## CONSIGNE 1
D'après le texte sur la cour pénale spéciale, qu'examine le rapport de Human Rights Watch au sujet de cette cour dans ses phases initiales ? Donnez tout ce qui est cité.
## CONSIGNE 2
Recopiez fidèlement le passage du texte sur la cour pénale spéciale qui commence par "Bangui : Ou" et se poursuit jusqu'à "destructions de maisons.".

Bangui : Ou en est la cour pénale spéciale ?

L'ONG Human Rights Wathc a déclaré jeudi 17 mai 2018 que "les récentes violences en Centrafrique font de la nouvelle cour pénale spéciale du pays un moyen particulièrement important de rendre justice aux victimes de crimes atroces commis en Centrafrique au cours des conflits".

Le dernier rapport de 34 pages de Human Rights Watch estime que la cour pénale spéciale "aura besoin de davantage de soutien de la part des Nations Unies ainsi que des gouvernements bailleurs de fonds afin de mener des poursuites pour les crimes graves, notamment des meutres généralisés, des viols et des violences sexuelles ainsi que des destructions de maisons.

Le rapport ayant pour titre  ‘En quête de justice’ : La Cour pénale spéciale, une nouvelle opportunité pour les victimes en République centrafricaine, examine les progrès, les obstacles et les défis pour la cour pénale spéciale dans ses phases initiales. S’appuyant sur l’observation régulière de la cour pénale spéciale et sur des entretiens avec des représentants des victimes, des activistes, des membres du personnel de la cour pénale spéciale, des représentants des Nations-Unies, des bailleurs de fonds et des représentants du gouvernement, Human Rights Watch présente des observations sur l'état actuel du développement de la cour pénale spéciale.

Elise Keppler directrice adjointe du programme justice internationale à Human Rights Watch a décalré "Il n'y a presque pas eu de justice pour les crimes les plus graves commis en République centrafricaine ces dernières années, et cette impunité alimente encore plus d'abus" ajoutant "la cour pénale spéciale est un effort sans précédent afin d’aider à rendre la justice pour les crimes les plus graves, mais les partenaires internationaux doivent fournir un plus grand soutien politique et financier pour qu’elle puisse réussir."

## DONNÉES FOURNIES

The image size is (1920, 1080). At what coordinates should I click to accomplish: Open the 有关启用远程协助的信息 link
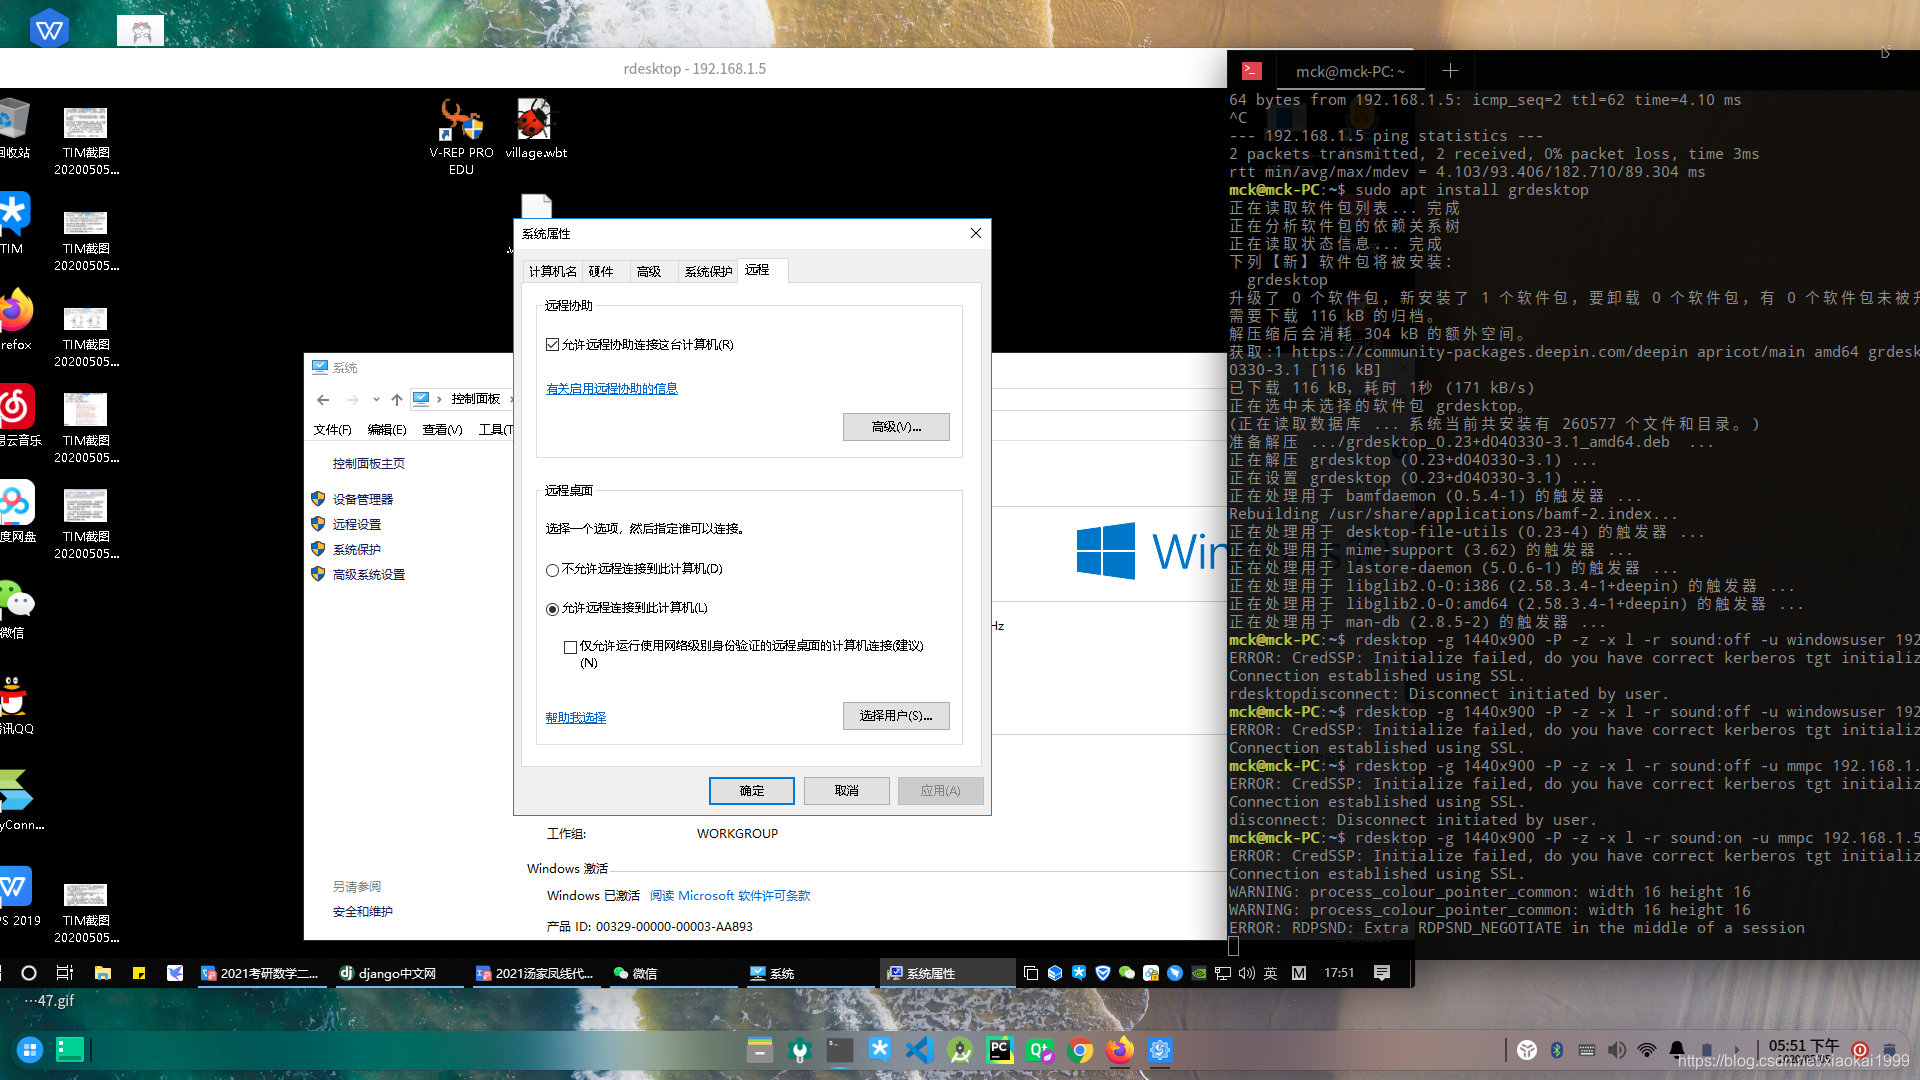tap(611, 389)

## RÉSULTAT 1
Les progrès, les obstacles et les défis.

## RÉSULTAT 2
Bangui : Ou en est la cour pénale spéciale ?

L'ONG Human Rights Wathc a déclaré jeudi 17 mai 2018 que "les récentes violences en Centrafrique font de la nouvelle cour pénale spéciale du pays un moyen particulièrement important de rendre justice aux victimes de crimes atroces commis en Centrafrique au cours des conflits".

Le dernier rapport de 34 pages de Human Rights Watch estime que la cour pénale spéciale "aura besoin de davantage de soutien de la part des Nations Unies ainsi que des gouvernements bailleurs de fonds afin de mener des poursuites pour les crimes graves, notamment des meutres généralisés, des viols et des violences sexuelles ainsi que des destructions de maisons.